Description of original award (Fiscal Year 2014, $275,318)

The Justice Department's grant-making components have created a streamlined approach for federally recognized Tribes, Tribal consortia, Alaska Native villages and corporations, as well as authorized tribal designees to apply for Fiscal Year (FY) 2014 funding opportunities. The Coordinated Tribal Assistance Solicitation (CTAS) serves as a single solicitation for existing tribal government-specific grant programs administered by the Office of Justice Programs (OJP), the Office of Community Oriented Policing Services (COPS) and the Office on Violence Against Women (OVW). The CTAS solicitation is designed to assist tribes with addressing crime and public safety issues in a comprehensive manner. The CTAS grant-application process was inspired by and developed after consultation with tribal leaders, including sessions at the Justice Department's Tribal Nations Listening Session in 2009, and has been updated based on continued tribal consultations and listening sessions.

The Office of Juvenile Justice and Delinquency Prevention (OJJDP) provides awards under CTAS Purpose Area 8--Tribal Juvenile Accountability Discretionary Grants (TJADG) Program to federally recognized tribes to develop and implement programs that hold tribal youth accountable for delinquent behavior and strengthen tribal juvenile justice systems. Under the TJADG program there are eighteen (18) distinct purpose area objectives. Applicants seeking a TJADG award must select one or more TJADG purpose area objective as a goal and/or focus for the proposed project design. This program is authorized by the Department of Justice Appropriations Act, 2014, Pub. L. No. 113-76; 128 Stat. 5, 65.

With this funding, the San Carlos Apache Tribe proposes to expand their Office of the Public Defender (OPD) to better support and represent all tribal youth charged with a juvenile offense before the San Carlos Juvenile Court. This expansion would enable the Court to better monitor processes to include identifying and developing new diversion programs for youth. This initiative would also reduce the juvenile population of the San Carlos Juvenile Rehabilitation and Detention Center, and help the tribe approach the incarceration of juveniles as a last resort.

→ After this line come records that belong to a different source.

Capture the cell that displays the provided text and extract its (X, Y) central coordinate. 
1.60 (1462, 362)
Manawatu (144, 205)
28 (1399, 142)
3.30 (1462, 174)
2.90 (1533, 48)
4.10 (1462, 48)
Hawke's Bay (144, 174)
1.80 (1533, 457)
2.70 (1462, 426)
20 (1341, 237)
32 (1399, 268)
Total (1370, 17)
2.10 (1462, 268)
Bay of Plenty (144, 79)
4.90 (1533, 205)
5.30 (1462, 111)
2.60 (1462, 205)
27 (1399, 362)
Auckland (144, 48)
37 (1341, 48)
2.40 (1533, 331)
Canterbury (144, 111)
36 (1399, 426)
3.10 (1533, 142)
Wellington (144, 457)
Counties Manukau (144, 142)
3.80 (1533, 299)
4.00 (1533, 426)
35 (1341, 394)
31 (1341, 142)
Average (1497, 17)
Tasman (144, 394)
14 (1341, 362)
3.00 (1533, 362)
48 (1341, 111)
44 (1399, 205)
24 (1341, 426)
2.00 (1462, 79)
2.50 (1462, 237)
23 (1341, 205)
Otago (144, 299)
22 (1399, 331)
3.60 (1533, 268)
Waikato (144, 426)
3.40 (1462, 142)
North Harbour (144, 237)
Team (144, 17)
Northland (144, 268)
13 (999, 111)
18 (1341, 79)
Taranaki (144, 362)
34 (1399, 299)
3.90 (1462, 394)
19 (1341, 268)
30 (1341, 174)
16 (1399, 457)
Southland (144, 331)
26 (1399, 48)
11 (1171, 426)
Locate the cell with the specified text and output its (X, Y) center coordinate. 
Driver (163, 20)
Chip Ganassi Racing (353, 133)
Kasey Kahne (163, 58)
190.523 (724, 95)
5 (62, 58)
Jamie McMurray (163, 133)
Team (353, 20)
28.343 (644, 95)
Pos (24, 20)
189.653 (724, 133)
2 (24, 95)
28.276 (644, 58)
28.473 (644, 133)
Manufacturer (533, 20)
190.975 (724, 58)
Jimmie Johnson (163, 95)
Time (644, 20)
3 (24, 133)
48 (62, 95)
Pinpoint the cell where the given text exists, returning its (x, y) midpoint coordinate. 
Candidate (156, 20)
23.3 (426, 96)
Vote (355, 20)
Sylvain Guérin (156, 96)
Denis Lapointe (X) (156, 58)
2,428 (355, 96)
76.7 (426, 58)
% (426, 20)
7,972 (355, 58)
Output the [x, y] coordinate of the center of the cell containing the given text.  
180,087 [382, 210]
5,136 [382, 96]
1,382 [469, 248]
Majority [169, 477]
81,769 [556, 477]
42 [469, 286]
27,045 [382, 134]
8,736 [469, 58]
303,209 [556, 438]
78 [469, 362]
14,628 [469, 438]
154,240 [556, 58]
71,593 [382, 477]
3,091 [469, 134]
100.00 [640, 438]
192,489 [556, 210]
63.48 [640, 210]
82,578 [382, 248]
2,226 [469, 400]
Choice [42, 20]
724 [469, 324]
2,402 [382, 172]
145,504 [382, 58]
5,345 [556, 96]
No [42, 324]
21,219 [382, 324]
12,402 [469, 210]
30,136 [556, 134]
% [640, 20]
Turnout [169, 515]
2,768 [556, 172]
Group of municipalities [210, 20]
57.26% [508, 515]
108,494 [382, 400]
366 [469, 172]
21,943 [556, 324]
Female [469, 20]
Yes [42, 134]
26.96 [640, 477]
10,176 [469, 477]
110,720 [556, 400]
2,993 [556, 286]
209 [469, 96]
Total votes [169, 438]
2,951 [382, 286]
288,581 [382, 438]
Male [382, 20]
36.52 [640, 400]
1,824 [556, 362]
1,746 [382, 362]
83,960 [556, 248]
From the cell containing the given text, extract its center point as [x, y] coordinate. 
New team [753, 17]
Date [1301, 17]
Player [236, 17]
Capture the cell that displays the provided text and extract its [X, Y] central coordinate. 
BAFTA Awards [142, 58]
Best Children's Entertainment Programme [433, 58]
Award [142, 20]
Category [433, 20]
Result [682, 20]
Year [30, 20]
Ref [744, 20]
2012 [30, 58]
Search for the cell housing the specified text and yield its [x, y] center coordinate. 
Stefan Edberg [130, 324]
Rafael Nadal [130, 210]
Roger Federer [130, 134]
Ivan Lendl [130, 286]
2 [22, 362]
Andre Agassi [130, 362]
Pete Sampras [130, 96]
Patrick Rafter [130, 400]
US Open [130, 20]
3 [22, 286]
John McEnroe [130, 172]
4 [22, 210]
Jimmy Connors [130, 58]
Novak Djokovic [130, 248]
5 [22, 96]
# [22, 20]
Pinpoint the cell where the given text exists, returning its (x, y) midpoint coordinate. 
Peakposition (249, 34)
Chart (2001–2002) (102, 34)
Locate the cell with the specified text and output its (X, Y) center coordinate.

This initiative would also ensure that the youth appearing before the Court would understand the nature of the proceedings and the charges filed against them to include having representation immediately following their arrest by the San Carlos Police Department. Additional objectives include educating the community on the need for alternatives to incarceration, improving services for court-involved youth and preventing a juvenile's rights from being violated. The OPD will encourage a collaborative approach to juvenile delinquency and will gather information on resources currently available in the community, identify gaps in services, and map out a plan to ensure youth have access to these services. Finally, OPD will develop a plan for a Juvenile Drug Court to address substance abuse problems of court-involved youth.

Goals and objectives of project will include the immediate advertising and hiring of an Assistant Public Defender (APD). The new hire would then receive training on the Juvenile Court system by the Public Defender staff. Other related objectives would be specified training for the APD to familiarize him/her with Juvenile Court etiquette, the Juvenile Justice Code and Rules of Procedure. Key aspects of the expanded OPD will be to identify current resources and diversion programs and make recommendations for new programs; develop a strategy for the Juvenile Drug Court program; identify the costs and resources necessary to move toward program implementation, and ultimately establish a means for data collection and analysis to evaluate and identify the effectiveness of this program.